(EXTRACT)
Vitaliy Chebotaryov

Personal information
- Full name: Vitalii Vitaliiovych Chebotarov
- Date of birth: 7 February 1996 (age 30)
- Place of birth: Ukraine
- Height: 1.79 m (5 ft 10 in)
- Position: Goalkeeper

Team information
- Current team: Bratslav

Youth career
- 2010–2013: Arsenal Kharkiv

Senior career*
- Years: Team / Apps / (Gls)
- 2013: Helios Kharkiv / 0 / (0)
- 2015: Kvadro / 10 / (0)
- 2015: Tskhinvali / 0 / (0)
- 2016: Locomotive Tbilisi / 0 / (0)
- 2016–2017: Naftovyk Okhtyrka / 0 / (0)
- 2017–2018: Kakhovka / 6 / (0)
- 2018: Kvadro / 12 / (0)
- 2019: Trostianets / 0 / (0)
- 2019: Tavriya Simferopol / 17 / (0)
- 2020–2021: Metalist Kharkiv / 0 / (0)
- 2021–2022: Trostianets / 1 / (0)
- 2022: Bukovyna Chernivtsi / 6 / (0)
- 2023–2025: Livyi Bereh Kyiv / 14 / (0)
- 2025: UCSA Tarasivka / 4 / (0)
- 2025–2026: Obolon Kyiv / 0 / (0)
- 2026: Bratslav / 0 / (0)

= Vitaliy Chebotaryov =

Ukrainian footballer

Vitalii Vitaliiovych Chebotarov (Віталій Віталійович Чеботарьов; born 7 February 1996) is a Ukrainian professional footballer who plays as an Goalkeeper for Bratslav.

==Club career==
He started playing football at the Arsenal Kharkiv academy. In 2015, he played 10 matches in the Kharkiv regional championship for Kvadro. In the same year, he went to Georgia, where he played for Tskhinvali and Locomotive Tbilisi.

In July 2016, he joined the club Naftovyk Okhtyrka. He was included in the team's squad for the matches of the Ukrainian First League, but he did not play a single match.

In 2020 he signed for Metalist Kharkiv in Ukrainian Second League. In June of the following year he left the club without playing a single match. In 2021 he moved to Trostianets where he played one match in Ukrainian Second League. On 4 August 2021 he made his debut in Ukrainian Cup against Skoruk Tomakivka.

In 2022 he signed for Bukovyna Chernivtsi but after 6 matches he was released by the club.

In March 2025, he moved to UCSA Tarasivka in the Ukrainian First League. In July 2025, his contract with the club was ended by mutual agreement.

In September 2025, he signed for Obolon Kyiv in the Ukrainian Premier League.

At the end of February 2026 he moved to Bratslav.
(End EXTRACT)
# [GOAL OF THE EXERCISE]
Turn the paragraph in the Chebotaryov biography above that begins "In 2020 he signed for Metalist Kharkiv" into a short bulleted list that keeps its main facts.
(ENTRIES SHOWN)
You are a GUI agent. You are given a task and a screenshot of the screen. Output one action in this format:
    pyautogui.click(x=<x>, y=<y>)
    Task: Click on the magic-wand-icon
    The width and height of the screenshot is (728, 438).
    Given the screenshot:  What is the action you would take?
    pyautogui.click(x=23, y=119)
(End ENTRIES SHOWN)
# [RESULT]
- 2020: signed for Metalist Kharkiv in the Ukrainian Second League.
- June 2021: left Metalist Kharkiv without playing a match.
- 2021: moved to Trostianets and played one Ukrainian Second League match.
- 4 August 2021: made his Ukrainian Cup debut against Skoruk Tomakivka.